Is it safe for Fido to get in the water?

Numerous articles and publications regarding algae blooms have been circulating throughout local government sites and are now making their way around local West Seattle veterinarian clinics. Now that our family has added a virtual land seal (Scupper Jr.) to the pack, I figured it was wise to know more about the safety of dog paddling along our Beach Drive shores.


This bulletin (commonly found in many states) has stirred up some confusion as to the safety of pets swimming in or around the algae blooms commonly seen on our marine beaches. As far as I can tell, these warnings are targeted specifically for lakes, ponds, rivers and non-moving estuaries. ALTHOUGH, I do have major reservations letting our pup thrash around in the colorful Puget Sound soup known as Noctiluca.

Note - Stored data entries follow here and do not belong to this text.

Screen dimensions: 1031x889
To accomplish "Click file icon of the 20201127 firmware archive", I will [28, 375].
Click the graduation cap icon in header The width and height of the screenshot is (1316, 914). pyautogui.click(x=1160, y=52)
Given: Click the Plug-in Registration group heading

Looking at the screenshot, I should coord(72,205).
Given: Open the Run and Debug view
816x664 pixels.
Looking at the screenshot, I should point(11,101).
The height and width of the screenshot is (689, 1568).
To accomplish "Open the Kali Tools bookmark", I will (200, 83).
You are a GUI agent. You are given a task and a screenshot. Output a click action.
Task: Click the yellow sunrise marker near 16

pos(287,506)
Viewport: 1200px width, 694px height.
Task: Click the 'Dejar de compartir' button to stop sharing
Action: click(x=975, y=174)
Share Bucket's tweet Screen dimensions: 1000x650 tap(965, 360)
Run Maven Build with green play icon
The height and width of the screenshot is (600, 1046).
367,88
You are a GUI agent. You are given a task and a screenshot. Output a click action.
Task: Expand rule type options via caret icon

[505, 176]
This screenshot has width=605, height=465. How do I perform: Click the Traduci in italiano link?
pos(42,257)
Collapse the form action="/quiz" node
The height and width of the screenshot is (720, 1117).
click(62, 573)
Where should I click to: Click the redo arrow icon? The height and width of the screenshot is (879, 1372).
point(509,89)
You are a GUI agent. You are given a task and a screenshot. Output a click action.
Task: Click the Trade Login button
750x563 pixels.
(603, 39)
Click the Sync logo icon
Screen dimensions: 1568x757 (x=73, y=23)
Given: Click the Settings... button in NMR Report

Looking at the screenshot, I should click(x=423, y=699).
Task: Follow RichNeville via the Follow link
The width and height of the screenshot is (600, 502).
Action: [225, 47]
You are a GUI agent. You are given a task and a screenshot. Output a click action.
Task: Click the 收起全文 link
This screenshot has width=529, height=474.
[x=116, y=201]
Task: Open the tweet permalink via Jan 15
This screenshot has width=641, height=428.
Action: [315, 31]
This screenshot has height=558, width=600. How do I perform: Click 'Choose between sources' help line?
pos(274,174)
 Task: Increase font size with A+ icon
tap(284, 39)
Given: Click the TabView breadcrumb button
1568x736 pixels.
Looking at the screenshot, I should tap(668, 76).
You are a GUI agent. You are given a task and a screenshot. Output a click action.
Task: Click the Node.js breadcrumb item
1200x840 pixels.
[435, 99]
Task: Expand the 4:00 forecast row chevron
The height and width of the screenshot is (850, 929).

According to reports, The Washington Department of Ecology is still uncertain what else may be included in the unprecedented amount of recent algae blooms…

"They know for sure they have large amounts of common Noctiluca algae, which looks like tomato soup, but they have not identified several other strains they observed."

Conclusion: Your pets are likely to be just fine after swimming around these blooms but until I hear more, it's "Scupper, leave it!"

Scupper (Sr.) reporting for Beach Drive Blog

About Scupper


  1. Judy Bentley says

    You might also check Seattle Parks policy to see if it is legal to have Fido in the water. Some of our local beaches are marked as marine sanctuaries–places where a heron might fish in peace. Others have dogs only on leashes signs. Alki clearly has no dogs on the beach signs. But the policy is not clear on all beaches, and it would be good to know.

  2. Great point Judy! I must admit that I’ve wandered off my own tidelands now & then and really shouldn’t. As far as I’m aware, no city parks along Beach Drive allow for pets on/off the leash to be on public tidelands.